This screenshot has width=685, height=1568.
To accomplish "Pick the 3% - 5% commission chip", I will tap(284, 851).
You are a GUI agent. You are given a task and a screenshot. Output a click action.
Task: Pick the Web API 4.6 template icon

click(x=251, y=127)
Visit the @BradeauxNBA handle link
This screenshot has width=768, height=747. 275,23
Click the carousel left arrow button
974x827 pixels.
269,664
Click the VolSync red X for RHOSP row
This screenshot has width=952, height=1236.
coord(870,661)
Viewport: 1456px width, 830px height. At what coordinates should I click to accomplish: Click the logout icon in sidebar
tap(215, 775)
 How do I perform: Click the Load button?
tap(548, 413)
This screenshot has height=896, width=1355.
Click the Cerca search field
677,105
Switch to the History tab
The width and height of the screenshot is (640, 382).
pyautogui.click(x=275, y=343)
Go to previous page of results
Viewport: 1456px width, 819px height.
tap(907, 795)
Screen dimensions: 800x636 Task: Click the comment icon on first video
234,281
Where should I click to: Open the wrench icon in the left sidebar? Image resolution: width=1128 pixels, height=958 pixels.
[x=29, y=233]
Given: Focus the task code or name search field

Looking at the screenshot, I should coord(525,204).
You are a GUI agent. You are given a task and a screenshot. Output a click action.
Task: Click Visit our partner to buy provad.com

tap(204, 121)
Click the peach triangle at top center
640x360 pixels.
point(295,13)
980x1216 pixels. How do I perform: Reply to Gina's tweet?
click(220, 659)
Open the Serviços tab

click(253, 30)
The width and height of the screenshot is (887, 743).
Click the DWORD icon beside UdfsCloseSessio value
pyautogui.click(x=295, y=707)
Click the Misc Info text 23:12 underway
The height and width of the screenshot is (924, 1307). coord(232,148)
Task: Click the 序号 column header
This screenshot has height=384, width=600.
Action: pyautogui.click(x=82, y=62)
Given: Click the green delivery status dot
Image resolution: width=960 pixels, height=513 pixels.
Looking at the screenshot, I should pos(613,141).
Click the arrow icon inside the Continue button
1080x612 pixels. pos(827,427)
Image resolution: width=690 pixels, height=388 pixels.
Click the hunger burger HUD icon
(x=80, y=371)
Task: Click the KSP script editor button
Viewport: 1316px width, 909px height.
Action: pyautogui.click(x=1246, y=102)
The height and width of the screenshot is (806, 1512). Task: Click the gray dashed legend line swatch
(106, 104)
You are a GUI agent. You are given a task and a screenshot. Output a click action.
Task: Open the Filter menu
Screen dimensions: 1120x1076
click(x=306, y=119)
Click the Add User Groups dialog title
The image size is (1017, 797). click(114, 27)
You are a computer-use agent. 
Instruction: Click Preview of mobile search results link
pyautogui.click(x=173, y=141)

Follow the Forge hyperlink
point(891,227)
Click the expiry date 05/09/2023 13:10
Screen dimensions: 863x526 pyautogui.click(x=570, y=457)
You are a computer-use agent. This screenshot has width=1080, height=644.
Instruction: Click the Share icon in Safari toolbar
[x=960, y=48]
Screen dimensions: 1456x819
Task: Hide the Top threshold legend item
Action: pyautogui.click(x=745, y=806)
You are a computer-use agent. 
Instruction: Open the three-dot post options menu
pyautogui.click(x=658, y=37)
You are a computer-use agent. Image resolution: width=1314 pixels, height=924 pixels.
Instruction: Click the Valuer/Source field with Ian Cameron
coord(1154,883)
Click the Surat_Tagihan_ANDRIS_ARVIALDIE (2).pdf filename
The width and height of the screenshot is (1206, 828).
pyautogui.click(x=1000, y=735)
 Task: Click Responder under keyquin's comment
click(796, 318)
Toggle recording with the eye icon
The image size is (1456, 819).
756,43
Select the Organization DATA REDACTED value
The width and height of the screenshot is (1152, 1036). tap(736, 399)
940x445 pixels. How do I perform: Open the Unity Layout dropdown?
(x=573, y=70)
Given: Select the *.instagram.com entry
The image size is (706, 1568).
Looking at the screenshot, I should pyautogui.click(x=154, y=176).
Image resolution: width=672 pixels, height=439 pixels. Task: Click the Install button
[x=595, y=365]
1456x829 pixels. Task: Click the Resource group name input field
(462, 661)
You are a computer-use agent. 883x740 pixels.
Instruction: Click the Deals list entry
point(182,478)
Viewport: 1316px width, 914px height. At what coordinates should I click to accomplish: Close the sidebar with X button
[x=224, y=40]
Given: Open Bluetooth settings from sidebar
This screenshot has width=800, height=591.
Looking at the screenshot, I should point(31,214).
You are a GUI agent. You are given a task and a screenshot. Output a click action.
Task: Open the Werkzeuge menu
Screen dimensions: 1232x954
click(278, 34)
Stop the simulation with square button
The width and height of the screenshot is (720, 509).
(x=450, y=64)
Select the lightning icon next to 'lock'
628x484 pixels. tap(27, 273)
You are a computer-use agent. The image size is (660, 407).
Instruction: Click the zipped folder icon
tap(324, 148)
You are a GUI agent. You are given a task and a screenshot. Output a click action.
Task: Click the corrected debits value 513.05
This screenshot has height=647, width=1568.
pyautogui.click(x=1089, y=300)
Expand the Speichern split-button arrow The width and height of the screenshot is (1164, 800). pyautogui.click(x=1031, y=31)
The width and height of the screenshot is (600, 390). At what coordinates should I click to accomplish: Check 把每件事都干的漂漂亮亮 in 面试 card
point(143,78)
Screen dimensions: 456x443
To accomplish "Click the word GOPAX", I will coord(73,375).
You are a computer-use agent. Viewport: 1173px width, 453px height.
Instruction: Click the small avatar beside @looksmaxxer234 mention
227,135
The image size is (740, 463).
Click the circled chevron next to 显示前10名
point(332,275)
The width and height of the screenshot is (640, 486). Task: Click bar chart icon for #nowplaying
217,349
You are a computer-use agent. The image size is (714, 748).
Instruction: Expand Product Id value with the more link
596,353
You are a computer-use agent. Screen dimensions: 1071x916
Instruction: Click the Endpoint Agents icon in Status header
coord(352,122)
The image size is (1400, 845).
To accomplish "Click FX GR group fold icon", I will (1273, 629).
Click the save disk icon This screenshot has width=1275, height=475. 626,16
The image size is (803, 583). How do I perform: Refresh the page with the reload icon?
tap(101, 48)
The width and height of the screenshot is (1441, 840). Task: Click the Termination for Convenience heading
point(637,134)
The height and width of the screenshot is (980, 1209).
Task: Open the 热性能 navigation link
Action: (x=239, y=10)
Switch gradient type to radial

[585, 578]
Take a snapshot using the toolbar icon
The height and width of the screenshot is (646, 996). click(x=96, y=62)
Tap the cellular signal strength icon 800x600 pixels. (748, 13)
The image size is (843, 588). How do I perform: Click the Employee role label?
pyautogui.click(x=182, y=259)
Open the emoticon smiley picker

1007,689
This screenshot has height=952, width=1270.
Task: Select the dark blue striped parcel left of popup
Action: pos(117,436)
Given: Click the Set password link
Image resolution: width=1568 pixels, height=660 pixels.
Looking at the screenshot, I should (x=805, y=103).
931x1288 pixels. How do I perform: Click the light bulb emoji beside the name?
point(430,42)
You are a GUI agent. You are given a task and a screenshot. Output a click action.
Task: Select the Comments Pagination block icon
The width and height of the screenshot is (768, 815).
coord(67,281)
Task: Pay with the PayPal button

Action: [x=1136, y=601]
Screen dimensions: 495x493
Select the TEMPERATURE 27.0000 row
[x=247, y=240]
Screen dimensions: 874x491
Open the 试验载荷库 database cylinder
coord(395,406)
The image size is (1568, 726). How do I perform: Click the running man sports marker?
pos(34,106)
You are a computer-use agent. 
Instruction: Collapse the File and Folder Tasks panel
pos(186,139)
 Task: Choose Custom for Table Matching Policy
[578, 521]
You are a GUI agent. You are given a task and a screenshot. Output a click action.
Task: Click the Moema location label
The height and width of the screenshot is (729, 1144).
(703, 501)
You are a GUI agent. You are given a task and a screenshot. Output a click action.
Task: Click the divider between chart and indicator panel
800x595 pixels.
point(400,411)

• REQUIREMENT
Which lines of the records contain the word "will"? Extract each of those lines in full.

• EXERCISE RESULT
To accomplish "Pick the 3% - 5% commission chip", I will tap(284, 851).
To accomplish "Click the word GOPAX", I will coord(73,375).
To accomplish "Click FX GR group fold icon", I will (1273, 629).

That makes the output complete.